ETL – Extract, Transform & Load
ETL is the more traditional model for data warehousing. It has been the standard, having been around for well over two decades. It is a well tested and trusted method to extract data from your business systems to power your reports.
The main advantage of ETL is that it’s relatively easy to use. Once you’ve decided on the format of your data, the graphical front ends of most ETL tools, make it pretty straight forward map out.
However, it does come with some issues. By far the biggest is the time taken for the data to be available to the end-user and coupled with relative inflexibility once the data warehouse is live may mean that ETL is a potentially poor choice for a company with big data.

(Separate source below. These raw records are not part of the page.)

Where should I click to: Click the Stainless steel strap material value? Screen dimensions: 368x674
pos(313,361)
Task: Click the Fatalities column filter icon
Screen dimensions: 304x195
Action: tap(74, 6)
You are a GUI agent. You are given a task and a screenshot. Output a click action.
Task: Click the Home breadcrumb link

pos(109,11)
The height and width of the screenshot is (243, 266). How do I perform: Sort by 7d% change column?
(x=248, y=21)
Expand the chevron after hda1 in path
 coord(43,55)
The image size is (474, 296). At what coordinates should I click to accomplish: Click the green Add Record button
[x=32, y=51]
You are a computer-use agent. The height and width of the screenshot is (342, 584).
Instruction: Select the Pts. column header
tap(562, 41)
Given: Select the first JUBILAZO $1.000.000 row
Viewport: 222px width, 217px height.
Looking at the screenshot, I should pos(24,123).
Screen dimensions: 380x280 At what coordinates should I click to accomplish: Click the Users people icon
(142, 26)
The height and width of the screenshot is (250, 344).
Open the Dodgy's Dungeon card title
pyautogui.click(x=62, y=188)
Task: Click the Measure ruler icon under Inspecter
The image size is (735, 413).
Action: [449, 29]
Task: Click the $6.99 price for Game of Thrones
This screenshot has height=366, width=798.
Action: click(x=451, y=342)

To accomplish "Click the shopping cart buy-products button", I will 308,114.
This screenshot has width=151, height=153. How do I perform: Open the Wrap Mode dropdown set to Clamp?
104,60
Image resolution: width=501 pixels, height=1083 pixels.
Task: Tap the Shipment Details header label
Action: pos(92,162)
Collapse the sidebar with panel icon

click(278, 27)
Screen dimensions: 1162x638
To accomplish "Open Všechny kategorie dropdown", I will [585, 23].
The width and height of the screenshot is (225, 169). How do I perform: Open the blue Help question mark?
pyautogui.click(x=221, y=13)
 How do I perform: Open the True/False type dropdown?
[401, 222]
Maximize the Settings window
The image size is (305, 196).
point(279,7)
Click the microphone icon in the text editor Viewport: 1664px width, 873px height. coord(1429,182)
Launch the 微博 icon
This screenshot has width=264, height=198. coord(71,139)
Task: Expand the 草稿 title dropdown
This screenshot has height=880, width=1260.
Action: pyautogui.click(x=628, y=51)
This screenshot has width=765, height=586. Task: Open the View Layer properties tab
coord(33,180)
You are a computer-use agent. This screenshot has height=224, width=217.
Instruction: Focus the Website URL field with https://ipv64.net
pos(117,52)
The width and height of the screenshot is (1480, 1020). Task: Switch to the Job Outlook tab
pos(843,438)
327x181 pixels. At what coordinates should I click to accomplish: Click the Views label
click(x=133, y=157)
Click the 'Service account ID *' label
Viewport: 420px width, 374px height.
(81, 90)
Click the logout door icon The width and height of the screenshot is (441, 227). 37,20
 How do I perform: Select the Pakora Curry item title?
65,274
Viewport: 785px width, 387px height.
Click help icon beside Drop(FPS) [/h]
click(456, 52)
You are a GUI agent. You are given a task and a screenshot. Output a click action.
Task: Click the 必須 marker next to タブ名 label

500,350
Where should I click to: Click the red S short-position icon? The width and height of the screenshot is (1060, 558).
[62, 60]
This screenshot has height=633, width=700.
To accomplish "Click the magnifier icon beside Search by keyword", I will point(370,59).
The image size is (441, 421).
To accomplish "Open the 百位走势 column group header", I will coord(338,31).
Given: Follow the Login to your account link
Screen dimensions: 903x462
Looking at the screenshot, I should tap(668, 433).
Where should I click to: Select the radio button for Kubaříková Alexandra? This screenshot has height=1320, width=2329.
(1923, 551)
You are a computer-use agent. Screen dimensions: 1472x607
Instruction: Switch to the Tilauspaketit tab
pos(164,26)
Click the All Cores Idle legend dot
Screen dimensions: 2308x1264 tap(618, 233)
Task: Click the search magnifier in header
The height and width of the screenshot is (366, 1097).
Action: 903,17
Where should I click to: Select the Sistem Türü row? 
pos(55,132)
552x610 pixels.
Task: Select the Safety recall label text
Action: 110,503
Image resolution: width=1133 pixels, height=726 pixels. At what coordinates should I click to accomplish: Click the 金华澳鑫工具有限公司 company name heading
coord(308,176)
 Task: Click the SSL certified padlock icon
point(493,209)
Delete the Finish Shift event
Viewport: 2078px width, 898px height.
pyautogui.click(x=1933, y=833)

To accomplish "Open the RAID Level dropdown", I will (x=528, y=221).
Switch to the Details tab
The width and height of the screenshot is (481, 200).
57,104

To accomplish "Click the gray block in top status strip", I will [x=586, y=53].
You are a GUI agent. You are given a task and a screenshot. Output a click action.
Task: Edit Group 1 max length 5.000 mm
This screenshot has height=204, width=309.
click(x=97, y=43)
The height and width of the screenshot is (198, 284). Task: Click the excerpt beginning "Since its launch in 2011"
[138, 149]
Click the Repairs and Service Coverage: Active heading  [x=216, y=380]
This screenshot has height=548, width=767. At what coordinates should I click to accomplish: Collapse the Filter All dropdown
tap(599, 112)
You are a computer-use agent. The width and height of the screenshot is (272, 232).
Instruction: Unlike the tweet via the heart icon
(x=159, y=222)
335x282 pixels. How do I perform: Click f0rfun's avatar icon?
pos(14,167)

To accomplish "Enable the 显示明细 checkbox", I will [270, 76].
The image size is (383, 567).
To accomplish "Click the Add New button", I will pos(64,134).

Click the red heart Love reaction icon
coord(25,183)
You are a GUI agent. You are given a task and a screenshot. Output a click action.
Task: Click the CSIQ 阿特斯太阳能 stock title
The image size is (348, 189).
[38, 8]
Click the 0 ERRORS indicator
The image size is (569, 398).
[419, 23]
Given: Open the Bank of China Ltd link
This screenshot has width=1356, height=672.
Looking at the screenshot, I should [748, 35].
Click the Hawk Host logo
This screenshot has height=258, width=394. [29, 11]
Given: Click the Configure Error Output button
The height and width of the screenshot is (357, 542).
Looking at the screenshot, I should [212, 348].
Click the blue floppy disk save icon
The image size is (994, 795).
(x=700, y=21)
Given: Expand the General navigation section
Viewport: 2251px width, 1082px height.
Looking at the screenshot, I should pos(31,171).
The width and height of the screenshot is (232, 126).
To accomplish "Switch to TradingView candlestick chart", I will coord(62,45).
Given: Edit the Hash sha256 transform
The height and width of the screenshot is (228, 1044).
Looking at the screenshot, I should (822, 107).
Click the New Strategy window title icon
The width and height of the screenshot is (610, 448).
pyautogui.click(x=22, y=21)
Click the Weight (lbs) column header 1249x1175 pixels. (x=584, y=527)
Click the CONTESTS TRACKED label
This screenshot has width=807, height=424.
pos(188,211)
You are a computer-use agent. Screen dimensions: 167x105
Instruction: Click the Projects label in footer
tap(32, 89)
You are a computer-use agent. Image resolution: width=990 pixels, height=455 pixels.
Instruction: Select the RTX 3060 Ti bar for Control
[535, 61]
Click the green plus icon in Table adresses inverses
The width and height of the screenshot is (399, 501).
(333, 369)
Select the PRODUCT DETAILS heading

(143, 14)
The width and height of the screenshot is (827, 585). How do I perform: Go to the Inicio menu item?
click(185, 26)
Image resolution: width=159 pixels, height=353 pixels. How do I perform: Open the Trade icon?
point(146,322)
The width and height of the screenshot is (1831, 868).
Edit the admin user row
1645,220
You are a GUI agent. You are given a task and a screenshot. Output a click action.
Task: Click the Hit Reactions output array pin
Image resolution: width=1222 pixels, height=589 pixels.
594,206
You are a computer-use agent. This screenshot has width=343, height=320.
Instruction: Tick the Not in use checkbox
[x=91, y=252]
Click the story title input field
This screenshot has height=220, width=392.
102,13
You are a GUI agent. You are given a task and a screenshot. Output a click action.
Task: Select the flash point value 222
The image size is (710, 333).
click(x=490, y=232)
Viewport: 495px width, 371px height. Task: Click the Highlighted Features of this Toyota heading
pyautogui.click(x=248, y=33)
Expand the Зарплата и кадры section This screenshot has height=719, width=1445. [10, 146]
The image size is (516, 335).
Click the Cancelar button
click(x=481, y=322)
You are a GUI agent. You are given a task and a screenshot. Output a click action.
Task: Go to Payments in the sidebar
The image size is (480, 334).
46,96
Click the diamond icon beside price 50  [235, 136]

The best use case for ETL is for companies that are ingesting relational data from existing database systems that have relatively low data volumes and data that is slowly changing.
ELT – Extract, Load & Transform
ELT is the newer version of the model which has the last two steps switched. That doesn’t sound like much of a difference, but in terms of large scale businesses, it can be huge.
ELT means “Extract” and “Load” the raw data and loading it to a storage system for later processing (Transform). You do not have to worry at that stage about business rules, data cleansing, take the data and save it.
There are many systems geared up to store massive amounts of quickly arriving unstructured data sets. Amazon S3, Azure Storage, Hadoop etc. can be used as Data Lakes and we will talk more about those below.
By taking advantage of cloud technologies volumes of data are less of an issue, meaning you can scale data volumes easily and quickly. However, as the datasets get more substantial, the cost of the cloud infrastructure increases due to additional storage and processing requirements.